MEMORANDUM **
Edmundo Gonzalez, a native and citizen of Mexico, petitions pro se for review of the Board of Immigration Appeals’ (“BIA”) summary dismissal under 8 C.F.R. § 3.1(d)(2)(i) (2002) of his appeal from an immigration judge’s decision denying his application for suspension of deportation. We have jurisdiction under 8 U.S.C. § 1005a. Kalaw v. INS, 133 F.3d 1147, 1150 (9th Cir.1997). We review the BIA’s summary dismissal for failure to file a brief to determine whether it was appropriate. Toquero v. INS, 956 F.2d 193, 194-95 (9th Cir.1992). We deny the petition.

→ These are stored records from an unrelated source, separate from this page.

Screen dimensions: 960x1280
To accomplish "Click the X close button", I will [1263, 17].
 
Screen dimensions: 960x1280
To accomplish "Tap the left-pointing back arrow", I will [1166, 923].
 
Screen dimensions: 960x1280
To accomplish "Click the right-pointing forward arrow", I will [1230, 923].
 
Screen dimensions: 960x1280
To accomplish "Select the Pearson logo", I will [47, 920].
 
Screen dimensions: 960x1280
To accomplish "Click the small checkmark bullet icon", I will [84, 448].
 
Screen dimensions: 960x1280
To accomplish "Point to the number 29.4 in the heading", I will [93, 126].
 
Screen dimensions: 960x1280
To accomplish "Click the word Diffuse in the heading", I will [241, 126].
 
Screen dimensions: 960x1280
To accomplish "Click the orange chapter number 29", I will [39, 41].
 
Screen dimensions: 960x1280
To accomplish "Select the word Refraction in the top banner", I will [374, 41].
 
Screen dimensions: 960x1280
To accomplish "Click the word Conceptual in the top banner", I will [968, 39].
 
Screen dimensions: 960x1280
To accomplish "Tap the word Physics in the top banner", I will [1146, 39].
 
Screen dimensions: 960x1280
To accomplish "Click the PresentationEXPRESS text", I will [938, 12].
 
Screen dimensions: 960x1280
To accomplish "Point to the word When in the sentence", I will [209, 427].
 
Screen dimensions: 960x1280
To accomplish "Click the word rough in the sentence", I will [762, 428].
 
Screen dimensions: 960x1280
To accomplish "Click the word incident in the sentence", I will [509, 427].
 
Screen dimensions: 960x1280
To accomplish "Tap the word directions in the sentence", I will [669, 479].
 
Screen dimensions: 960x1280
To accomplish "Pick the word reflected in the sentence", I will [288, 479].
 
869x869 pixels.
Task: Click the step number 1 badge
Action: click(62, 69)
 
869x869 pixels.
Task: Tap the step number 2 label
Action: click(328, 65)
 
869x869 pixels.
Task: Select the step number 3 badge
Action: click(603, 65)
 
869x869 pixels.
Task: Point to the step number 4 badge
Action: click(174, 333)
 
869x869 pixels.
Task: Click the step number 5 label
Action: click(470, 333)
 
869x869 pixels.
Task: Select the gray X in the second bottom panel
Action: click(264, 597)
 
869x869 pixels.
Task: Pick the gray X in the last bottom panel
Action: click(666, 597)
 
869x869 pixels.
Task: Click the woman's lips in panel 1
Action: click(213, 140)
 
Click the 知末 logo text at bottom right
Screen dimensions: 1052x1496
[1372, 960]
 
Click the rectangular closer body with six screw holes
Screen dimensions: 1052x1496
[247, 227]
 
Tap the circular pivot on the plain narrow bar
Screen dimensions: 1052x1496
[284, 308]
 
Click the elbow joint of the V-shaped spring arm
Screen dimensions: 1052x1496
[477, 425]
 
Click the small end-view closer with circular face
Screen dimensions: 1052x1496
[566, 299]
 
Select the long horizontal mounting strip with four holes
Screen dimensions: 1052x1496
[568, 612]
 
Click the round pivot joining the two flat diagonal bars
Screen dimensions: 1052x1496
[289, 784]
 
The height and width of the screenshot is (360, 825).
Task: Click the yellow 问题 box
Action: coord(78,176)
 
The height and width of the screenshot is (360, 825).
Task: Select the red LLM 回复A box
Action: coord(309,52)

Gonzalez filed a Notice of Appeal, Form EOIR 26, with the BIA indicating his intention to file a brief, but then he failed to file the brief. Summary dismissal was appropriate because Gonzalez’s Notice of Appeal did not sufficiently specify his grounds for appeal. See Rojas-Garcia v. Ashcroft, 339 F.3d 814, 819-21 (9th Cir.2003); see also 8 C.F.R. § 3000.1(d)(2)(i) (formerly 8 C.F.R. § 3.1(d)(2)(i)).
Gonzalez’s contention that the Illegal Immigration Reform and Immigrant Responsibility Act and the Nicaraguan Adjustment and Central American Relief Act violate equal protection is foreclosed by Hernandez-Mezquita v. Ashcroft, 293 F.3d 1161, 1163-65 (9th Cir.2002), which held that in order to demonstrate an equal protection violation, a petitioner must show that a classification is wholly irrational.
Contrary to Gonzalez’s contention, the BIA’s failure to articulate reasons for its decision does not violate due process. See Falcon Carriche v. Ashcroft, 350 F.3d 845, 850-51 (9th Cir.2003).
Gonzalez’s remaining contentions also lack merit.
John Ashcroft, Attorney General, is the proper respondent. The Clerk shall *598amend the docket to reflect the above caption.
PETITION FOR REVIEW DENIED.
This disposition is not appropriate for publication and may not be cited to or by the courts of this circuit except as may be provided by 9th Cir. R. 36-3.